[Text passage]

= = = =

Generally speaking, correct roof drainage requires about a three-quarter inch additional overhang of roofing material from the structure front face (facia board) to ensure drainage water flows into a gutter positioned adjacent to an edge of a roof of a structure. If the overhang is too short, melting snow and ice, and rain water will flow behind the gutter leading to rotted wood sheathing and facia, stained siding, soil erosion at the foundation below and, potentially, flooded basements. In some construction techniques, asphalt roofs often have a three-quarter inch overhang of shingles to drain water into the gutters. In some construction techniques, shingle or shake roofs have a metal drip edge that acts as a support for the extended shingles or shakes, and the shingles or shakes completely cover the metal drip edge.

The roof edge cable raceway with an associated heating cable installed therein as described below prevents the formation of ice dams while improving the visual appearance of the structure in which the apparatus and heating cable is installed. The roof edge cable raceway described below may be used with many roofing types, including metal, raised seam metal, corrugated metal, shake, and conventional asphalt shingles, and may be used on residential housing, industrial buildings, bridges, electrical transformers, outdoor cabinets, enclosures and other structures. As described below and shown in FIG. 1-7, the roof edge cable raceway forms a channel that extends along an edge of a roof of a structure. When a heating cable is installed in the channel, the effect of heat transfer from the cable to a heat conductive portion of the drip edge heats the edge of the roof sufficiently to prevent or melt any ice dams, thereby enhancing drainage of melting snow and ice and preventing the formation of icicles. As described below and shown in FIG. 1-7, the roof edge cable raceway may comprise an edge attachment fitted to a drip edge, for instance, an existing overhanging drip edge already installed on an edge of a roof of a structure, or may comprise a drip edge, or an overhanging style drip edge, with an integrally formed (if not monolithically formed) open channel structure.

The roof edge cable raceway and open channel structure may be configured to house a resistance-type heating cable, or a self-regulating heating cable, or other low voltage style cabling applications, for instance, cables used for lighting, security cameras or audio speakers. Generally speaking, in a heating cable application as described below, the heating cable must have a snug fit in the channel to maximize heat transfer from the heating cable to the roof. Although not necessary, the entire roof edge cable raceway may be formed from a heat conductive material to simplify construction. In the alternative, the side of the channel adjacent the edge of the roof, and the portion of the roofing materials in contact therewith may be formed from a heat conductive material to allow heat transfer to the area adjacent the roof edge, or in an alternate use where heat transfer is not critical, i.e., low voltage style cabling applications, the raceway may be formed of plastic or PVC materials.

= = = =

[Given data]
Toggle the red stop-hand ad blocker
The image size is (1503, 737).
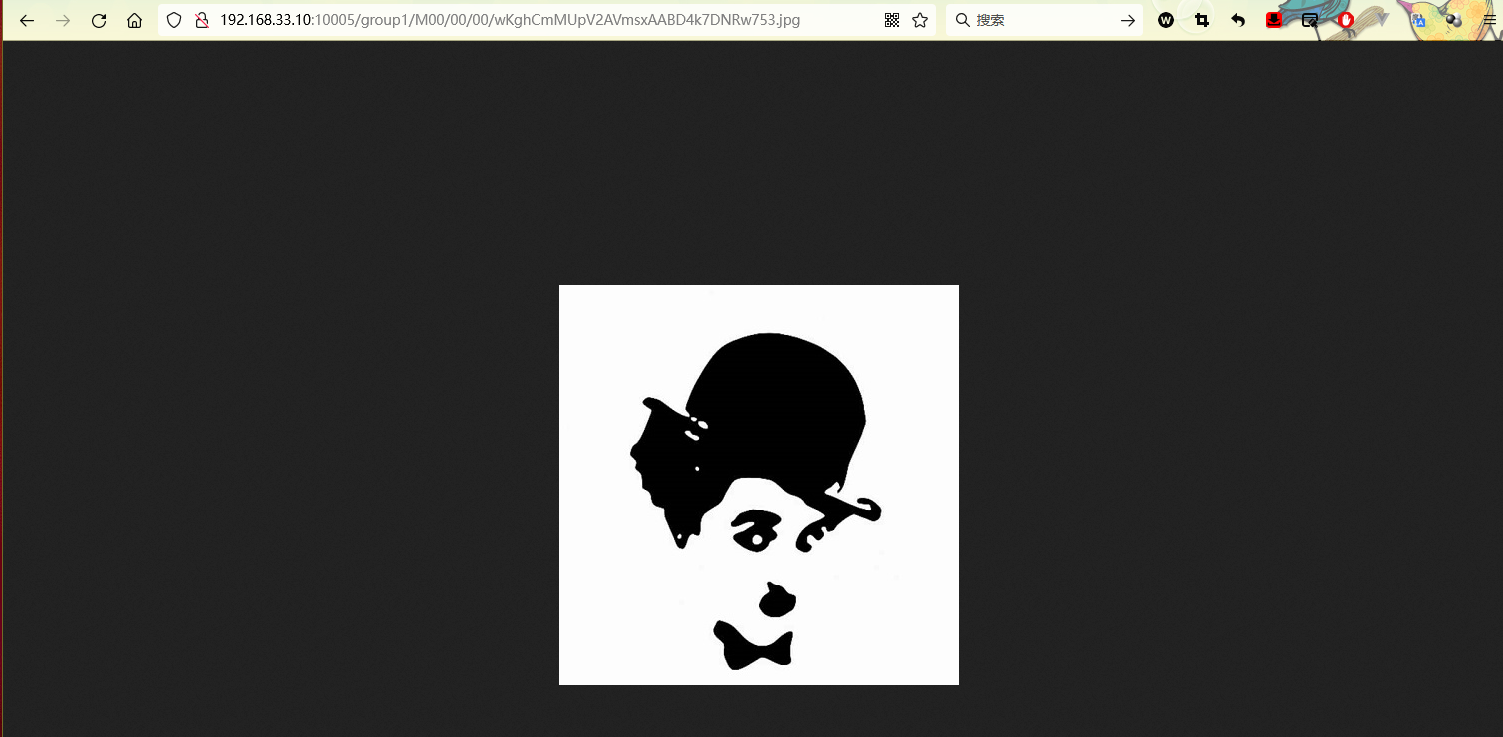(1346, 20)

= = = =

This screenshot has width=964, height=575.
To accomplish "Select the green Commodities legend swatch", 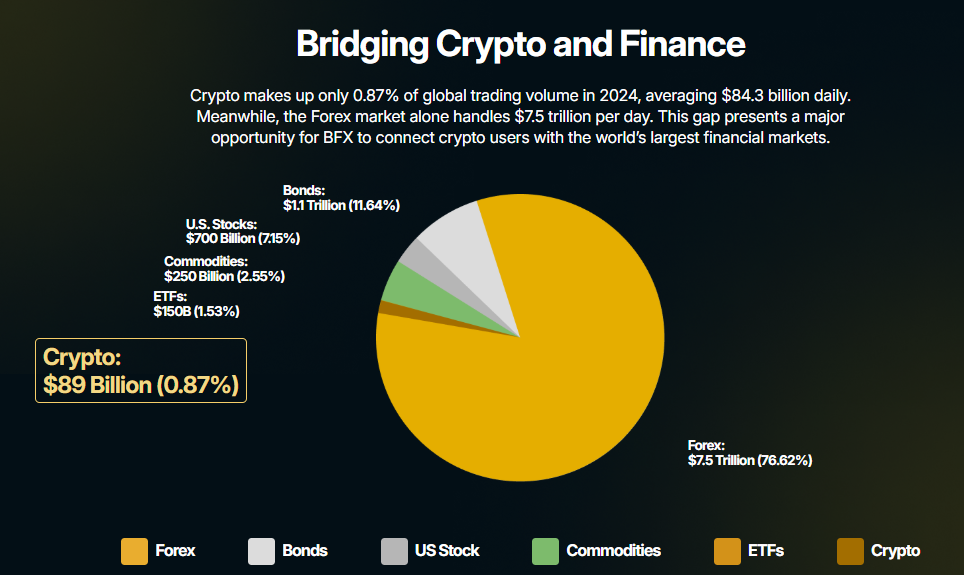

= = = =

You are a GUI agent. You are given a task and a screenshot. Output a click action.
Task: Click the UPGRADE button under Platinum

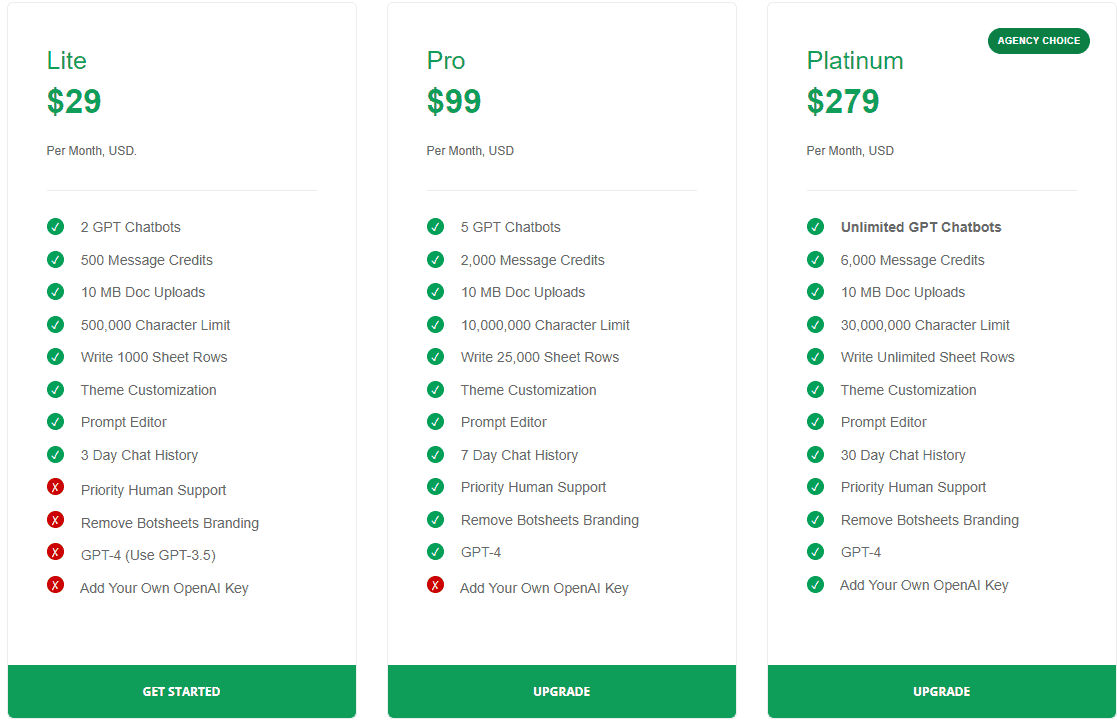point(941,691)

= = = =

[Requirement] Condense the paragraph of the roof drainage text above that begins "Generally speaking, correct roof drainage" into a short bulleted list that keeps its main facts.

[Written solution]
- Correct roof drainage generally needs roofing material to overhang the facia board by about three-quarters of an inch, so water flows into a gutter beside the roof edge.
- If the overhang is too short, melting snow, ice and rain run behind the gutter. This can cause rotted sheathing and facia, stained siding, soil erosion at the foundation and possibly flooded basements.
- In some construction techniques, asphalt roofs have a three-quarter inch shingle overhang that drains water into the gutters.
- In some construction techniques, shingle or shake roofs have a metal drip edge that supports the extended shingles or shakes, which completely cover it.